Officially created in July 2009, the Textron Defense Systems’ Directed Energy Weapons (DEW) business line in Wilmington, MA has a staff of roughly 100 employees either directly employed by the DEW group or working on DEW programs. The team includes experts in a wide range of laser technologies—not just solid-state lasers (which are a particular area of interest for the DEW business line), but also chemical, gas, and liquid lasers. Boness says that Textron Defense Systems and its predecessor, the Avco Everett Research Laboratory, have amassed more than five decades of experience in laser research and development.
“The creation of this dedicated DEW business line, as previously mentioned, really formalizes our commitment to developing laser weapon products for the U.S. Department of Defense (DoD),” says Boness. “Our goal is to combine Textron Defense Systems’ extensive laser technology experience with its traditional precision weapons engineering capability to transition laser technology into engineered weapon system applications—providing DEW suitable for our DoD customers’ specific mission requirements.”
DEW market size
“From some informal research based upon DoD budgets relating specifically to DEW (not the entire category of high-power lasers), the DEW market might be somewhere in the range of an estimated $1 billion,” says Boness. “Efforts in this domain are focused primarily on research and development, as well as demonstration programs, and it can certainly be expected that this market will grow as technology matures.”
Boness says the DEW concept poses many possible benefits: “One of the most important is speed-of-light engagement. Unlike conventional armaments, these weapons can engage targets almost instantaneously. In addition, they offer the kind of highly precise targeting and low collateral damage that are important in modern warfare,” he adds.
Because of the highly advanced nature of this technology, says Boness, international sales would be unlikely. This type of information exchange would likely be prevented by the export control guidelines that govern our entire defense and aerospace industry (see www.laserfocus
“Textron has been active in the field of high-power lasers for weapons applications for decades, pretty much from the time that the U.S. began to show interest in using laser technology for weapon system development,” says Boness. “As early as 1973 the Avco Everett Research Laboratory delivered a high-power gas dynamic carbon dioxide laser to the Army which was integrated onto the Mobile Test Unit and successfully used to engage and defeat drone targets during lethality demonstrations.”
The Textron business line today is focused primarily on laser-based DEW, as opposed to microwave, particle beam, or other directed-energy technologies. “During the decades of research and development in which we have been involved, we’ve seen focus shift from gas, liquid and chemical lasing media to solid state,” says Boness. He points out that the rugged and compact nature of solid-state laser technology makes it more compatible with integration onto military aircraft and vehicle platforms. “In contrast to the lethal high voltages required for electric gas lasers, and large volumetric capacity and toxic chemicals required for chemical lasers, solid-state lasers have none of these drawbacks,” adds Boness.

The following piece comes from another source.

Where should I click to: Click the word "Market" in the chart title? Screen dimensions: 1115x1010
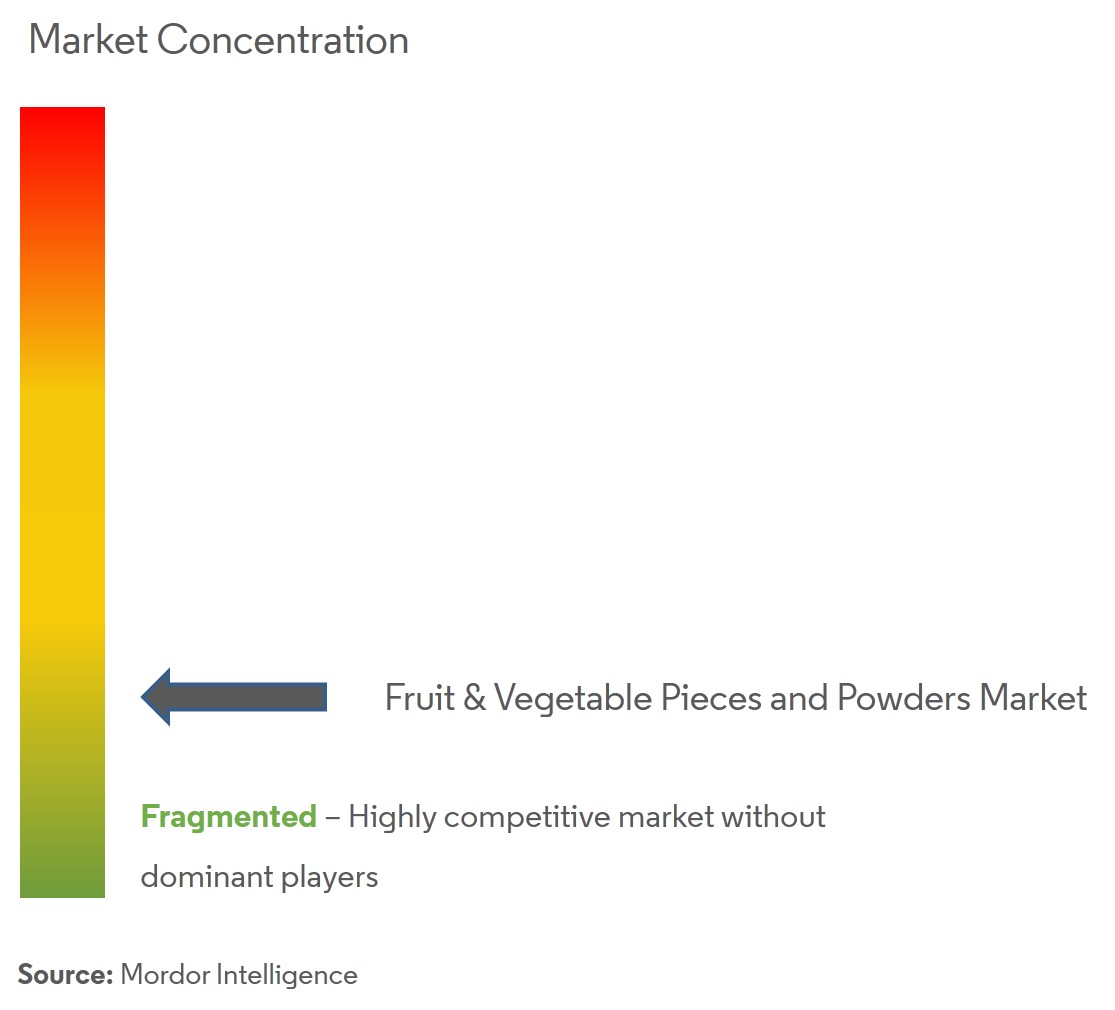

Textron’s DEW business line includes a proprietary solid-state laser concept called ThinZag, which employs ceramic Nd:YAG, pioneered specifically for DEW applications, as the gain material. Boness says ceramic materials allow scaling to higher powers than would be possible using crystalline gain material. ThinZag uses a novel optical configuration that offers modular, series scaling to very high powers in a single aperture configuration with no beam combining.
Textron Defense Systems was selected as one of two companies to participate in Phase III of the Joint High Power Solid State Laser, or J-HPSSL, program jointly funded by the Joint Technology Office, or JTO, and the U.S. Army Space & Missile Defense Command (USASMDC). Their goal under this program is to build and test a 100 kW laser in the laboratory using ThinZag technology by the end of 2010. And more recently, the company was selected for the DARPA High Energy Liquid Laser Area Defense System (HELLADS) program. Boness says, “Textron Defense Systems is honored to be part of the two preeminent high-power solid state laser technology programs in the U.S. today.”